A Thousand Pardons by Jonathan Dee

A Thousand Pardons by Jonathan Dee is a handbook on crisis management. Ben needs to ask for forgiveness of his wife, his daughter, his law partners, and his neighbors; while in the process he losses everything and does some jail time. His wife, Helen, leaves him with their adopted middle school daughter, Sara, for NYC after she lands a job in a PR agency. She becomes a star as she advises the clients to apologize and rises very quickly. After her boss dies in an auto accident; she is then hired by the top PR agency to join their crisis management team. Suddenly, an old grade school classmate, Hamilton Barth, who is now a huge Hollywood star, runs afoul after a reunion the two have at one of his film’s premieres at the Ziegfeld in NYC. Hamilton contacts Helen for help. In the meantime Sara and her father are communicating after his jail time. It turns out he does have some money left and buys the house they all lived in in Rensselaer Valley.

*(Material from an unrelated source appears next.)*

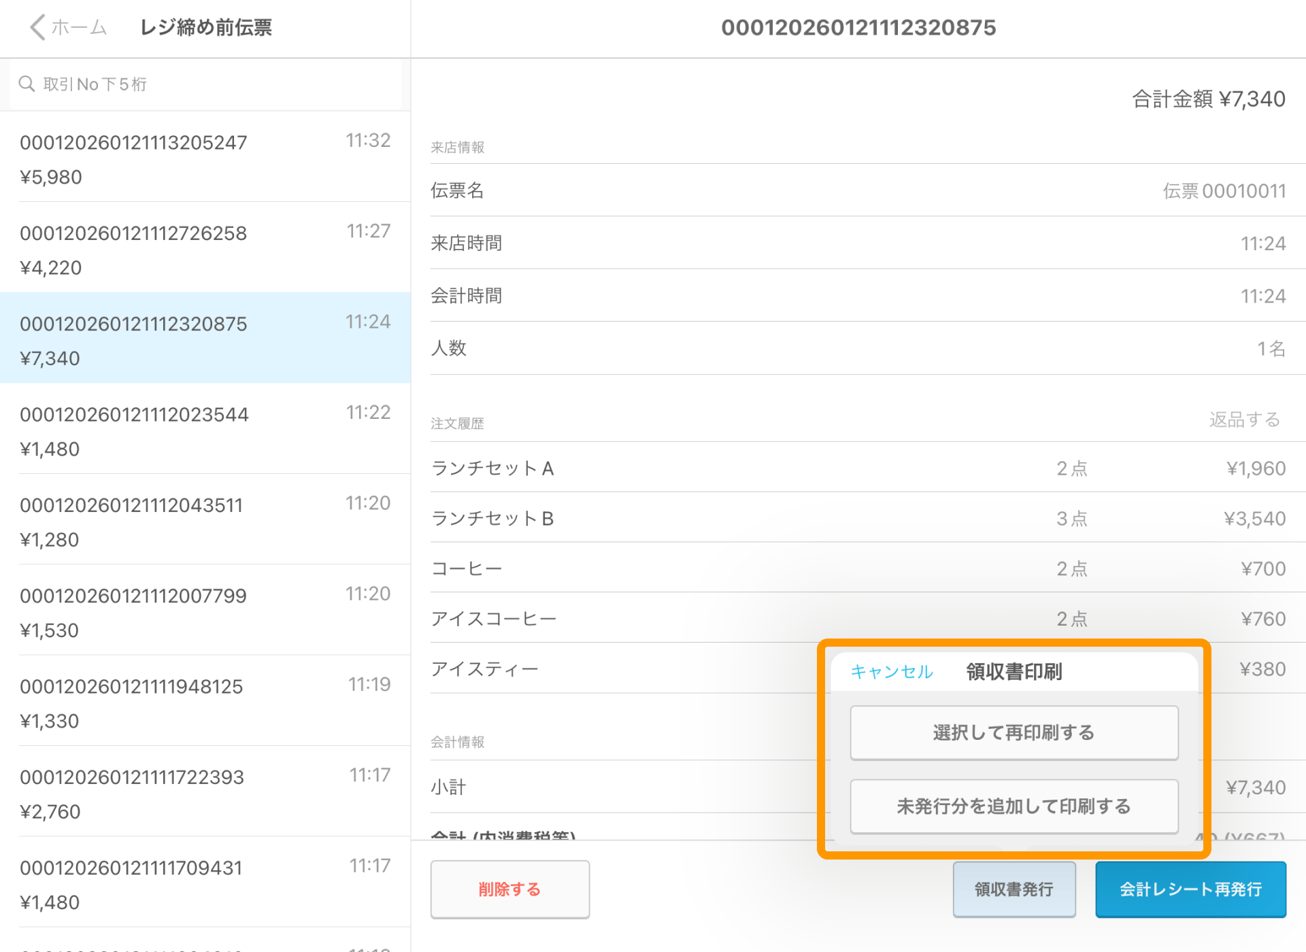1306x952 pixels.
Task: Select the ランチセットA order line item
Action: click(493, 468)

As Helen grows in her job she learns about forgiveness herself. For someone who has a natural ability to advise others about asking for or granting forgiveness, she is bereft of it herself. Ben discovers much about himself in his acts of contrition. Sara forgives her parents. The lesson learned here is we all need to ask for forgiveness and grant it. It is a double-edged sword and a full circle kind of phenomenon in life. It reminds me of one of my mottos as a teacher when dealing with the administration, “It is easier to ask for forgiveness than it is to get permission.”
Although this novel was written in 2013, during Lance Armstrong’s moment of clarity and contrition, I was stunned at how appropriate it was for today’s major topic, fake news. In scenes at the PR agency, Helen is confronted with the negative side of the industry as it creates fake web sites, blogs, and news all to further the careers of their clients. It is as if Dee has a crystal ball as he goes into some detail of how fake news is created, generated, and successful as he observes and reports on the culture that will allow for the election of 2016.
On a very personal note, Jonathan Dee was in a seventh grade English class, I taught my first year of teaching. I’m glad I didn’t damage his writing skills. It is always ajoy to read one his novels and to watch his success.